PASSAGE TO READ →
----------------------------------------
Time for Mother to hire her own attorney. She needs a personal advocate to sort this out. If she thinks a lawyer is too expensive then sibs (other than this one son) should pay his/her fee.
 
OTOH: Have the youngest son and his wife been taking care of the parents for the five years they've lived there and will continue to do so for your mother? That might be worth a house....

I think the argument could easily be made that they were taking care of the youngest son and his family :)
 
OTOH: Have the youngest son and his wife been taking care of the parents for the five years they've lived there and will continue to do so for your mother? That might be worth a house....

It could be but the "will" is still invalid by all the laws I've ever heard of. If it was the FIL's intentions to do that then hiring an estate attorney would have been worth every nickel. As is, it sounds like the State is going to decide who gets what and when.
 
Definitely the will is probably invalid and needs to be dealt with but unrelatedly it might well be that the youngest sibling has shouldered most of the caretaking burden vs the average they'd be expected to in this large family. Just throwing that out there--
 
Definitely the will is probably invalid and needs to be dealt with but unrelatedly it might well be that the youngest sibling has shouldered most of the caretaking burden vs the average they'd be expected to in this large family. Just throwing that out there--

Very good point. Not saying this is so with the specific family, but have seen up close in family dynamics how many times how caretaking ends up falling on ones that have the bigger heart, closest in proximity, you name it with very little discussion until after a family crisis happens.
----------------------------------------
CHALLENGE 1 →
In the forum discussion about the will, who should pay Mother's attorney fee if she thinks a lawyer is too expensive?
----------------------------------------
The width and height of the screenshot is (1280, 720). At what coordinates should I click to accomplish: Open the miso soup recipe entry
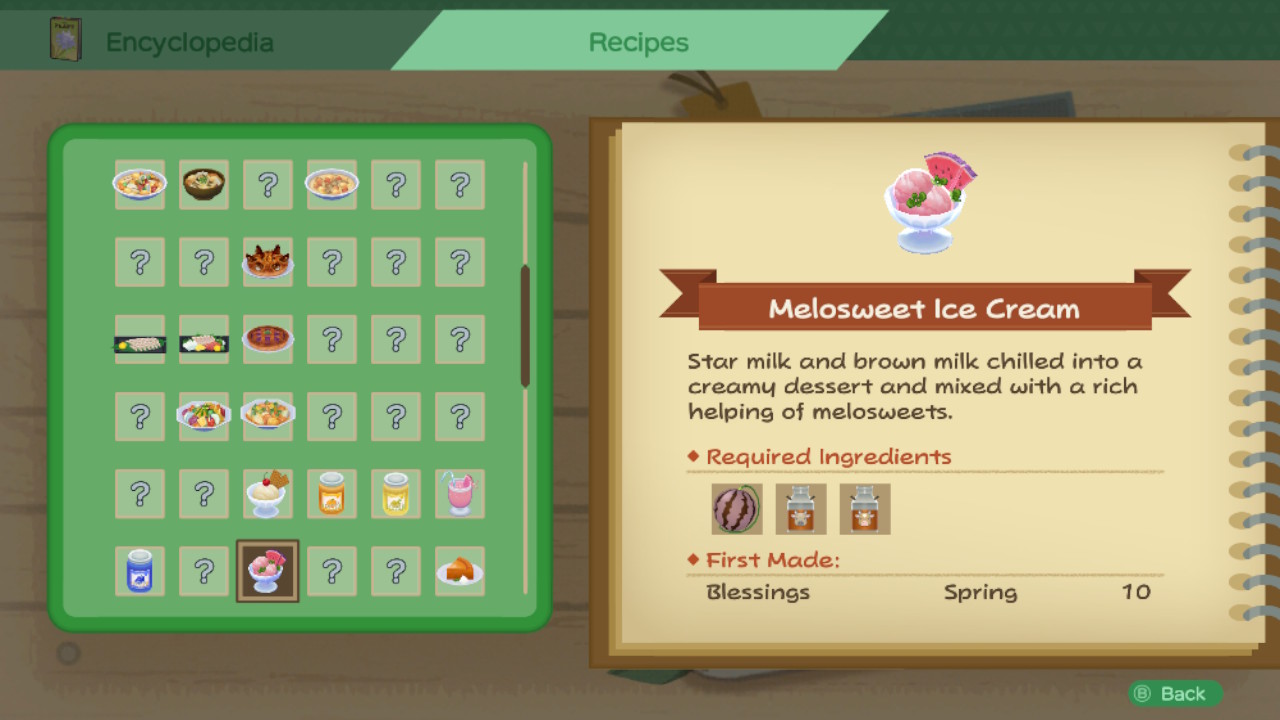[204, 185]
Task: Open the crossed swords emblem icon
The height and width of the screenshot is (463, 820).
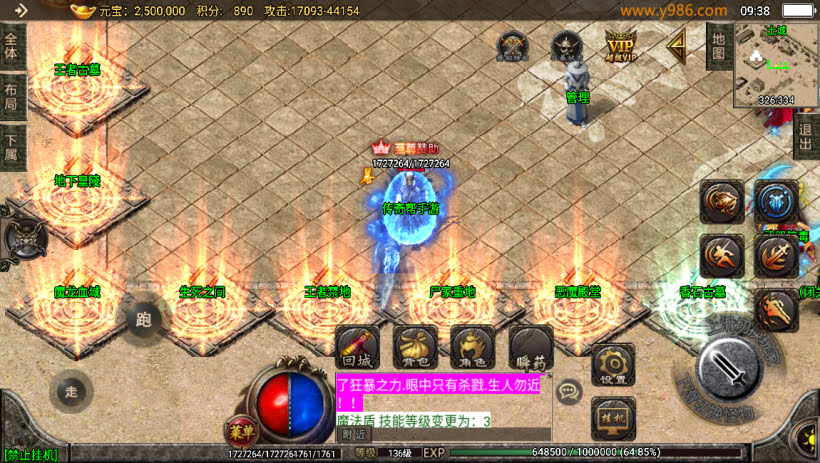Action: (x=513, y=46)
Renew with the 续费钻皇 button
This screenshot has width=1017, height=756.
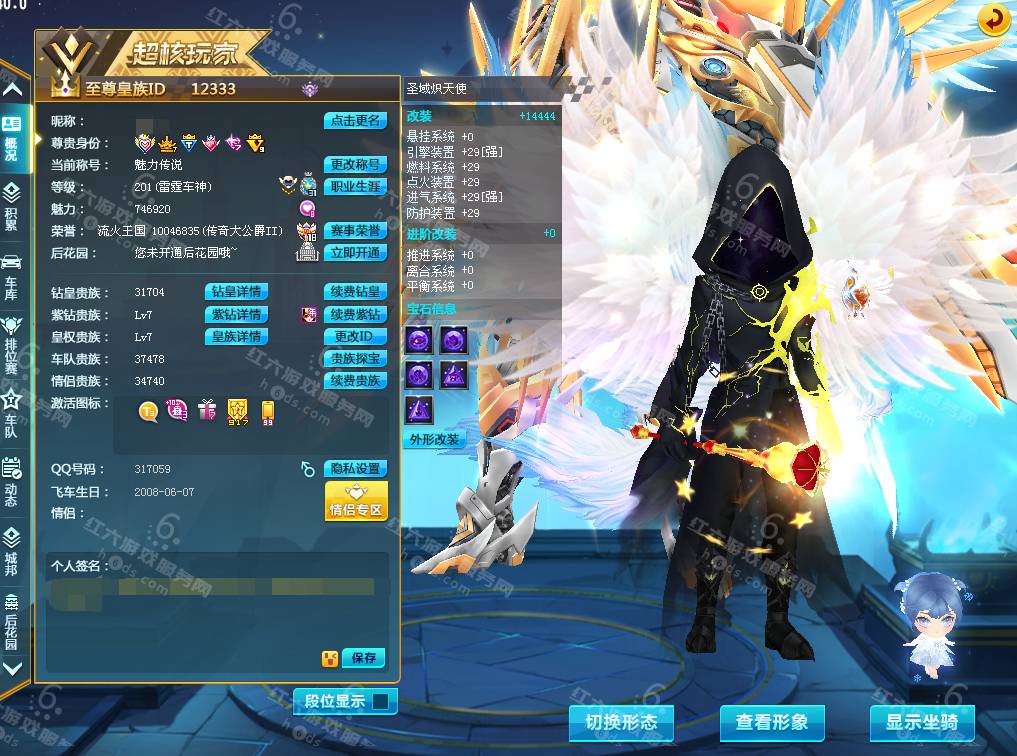click(355, 292)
----------------------------------------
CHALLENGE 2 →
Retype the records from the line containing "Renew with the 续费钻皇 button" through the end of the records, omitting the pictures.

EXERCISE OUTPUT 1 →
Her children other than the youngest son should pay it.

EXERCISE OUTPUT 2 →
Renew with the 续费钻皇 button
This screenshot has width=1017, height=756.
click(355, 292)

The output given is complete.